Infraero recua e desiste de liberar pista principal de Congonhas nesta terça
GABRIELA GUERREIRO
da Folha Online, em Brasília
A Infraero voltou atrás e desistiu de liberar amanhã a pista principal do aeroporto de Congonhas (SP), que está interditada desde o acidente com o Airbus-A320 da TAM, na terça-feira (17) da semana passada, o maior da história do país. O presidente da Infraero, brigadeiro José Carlos Pereira, disse hoje que as fortes chuvas em São Paulo nesta segunda-feira atrasaram a conclusão dos trabalhos de perícia da PF na pista do acidente --o que impede a sua liberação amanhã.
"Eu havia falado que a pista estaria aberta a partir de amanhã, às 6 horas, mas não vai ser possível. Há buracos na pista que precisam ser reparados com cuidado. Não vai dar tempo. Com a chuva que está, não é possível fazer aquele trabalho [de restauração da pista] com segurança", disse o brigadeiro.
Pereira afirmou que a pista estará liberada para pousos e decolagens até o final desta semana, mas evitou estabelecer um novo prazo para a sua reabertura.

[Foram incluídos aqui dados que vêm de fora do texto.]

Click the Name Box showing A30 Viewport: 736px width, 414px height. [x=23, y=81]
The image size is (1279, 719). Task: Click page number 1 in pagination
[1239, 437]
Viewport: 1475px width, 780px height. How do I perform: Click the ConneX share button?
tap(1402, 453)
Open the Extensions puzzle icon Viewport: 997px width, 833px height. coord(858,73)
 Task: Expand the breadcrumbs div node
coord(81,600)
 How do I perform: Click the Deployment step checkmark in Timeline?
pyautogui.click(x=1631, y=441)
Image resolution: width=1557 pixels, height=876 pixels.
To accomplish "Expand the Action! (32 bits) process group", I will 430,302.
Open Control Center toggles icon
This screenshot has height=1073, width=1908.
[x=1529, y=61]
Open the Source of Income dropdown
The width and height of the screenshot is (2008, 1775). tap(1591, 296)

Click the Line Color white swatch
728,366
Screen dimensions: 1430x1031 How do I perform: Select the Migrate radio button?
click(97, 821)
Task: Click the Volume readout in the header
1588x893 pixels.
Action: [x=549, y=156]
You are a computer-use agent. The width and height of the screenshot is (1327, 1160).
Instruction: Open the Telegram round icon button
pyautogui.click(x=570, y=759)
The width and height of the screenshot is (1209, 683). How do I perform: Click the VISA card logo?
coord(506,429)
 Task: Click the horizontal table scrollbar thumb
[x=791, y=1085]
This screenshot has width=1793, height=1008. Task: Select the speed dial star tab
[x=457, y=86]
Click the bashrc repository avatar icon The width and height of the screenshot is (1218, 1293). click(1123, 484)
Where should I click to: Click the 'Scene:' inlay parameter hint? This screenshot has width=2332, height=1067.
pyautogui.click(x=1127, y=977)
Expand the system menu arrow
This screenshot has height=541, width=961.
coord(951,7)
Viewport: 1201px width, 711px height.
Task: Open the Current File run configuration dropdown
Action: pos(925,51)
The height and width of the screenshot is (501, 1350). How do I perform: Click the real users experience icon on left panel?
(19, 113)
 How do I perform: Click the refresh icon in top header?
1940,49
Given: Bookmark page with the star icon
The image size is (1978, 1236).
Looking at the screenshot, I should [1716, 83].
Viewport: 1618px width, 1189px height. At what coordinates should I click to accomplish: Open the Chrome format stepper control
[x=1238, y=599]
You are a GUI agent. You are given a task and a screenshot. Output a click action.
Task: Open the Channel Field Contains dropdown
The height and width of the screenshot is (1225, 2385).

Segundo o brigadeiro, pelo menos 14 buracos foram abertos na pista em conseqüência do acidente e precisam ser restaurados antes da sua liberação.
Congonhas
O brigadeiro confirmou a disposição do governo federal em repassar a outros aeroportos brasileiros parte das conexões e vôos que atualmente operam em Congonhas. Pereira disse que os aeroportos do Galeão (Rio de Janeiro), Confins (MG), Brasília, Guarulhos (Grande São Paulo) e Viracopos (SP) têm capacidade para absorver parte do fluxo de Congonhas.
A expectativa de Pereira é que, até o final deste ano, três milhões de passageiros de Congonhas sejam remanejados para outros aeroportos. No ano que vem, o brigadeiro disse acreditar que sete milhões de passageiros que passariam em Congonhas possam embarcar em outros aeroportos utilizados para reduzir o tráfego do centro da capital paulista.
Pereira descarta, no entanto, o fechamento completo de Congonhas --como sugerido pelo Ministério Público Federal. Mas disse ser favorável à redução de slots (pousos e decolagens) no terminal.
"Não precisa pegar tudo o que acontece com Congonhas e transferir para outro aeroporto. Isso pode ser distribuído em vários terminais. A idéia não é transferir o problema de um aeroporto para o outro", afirmou.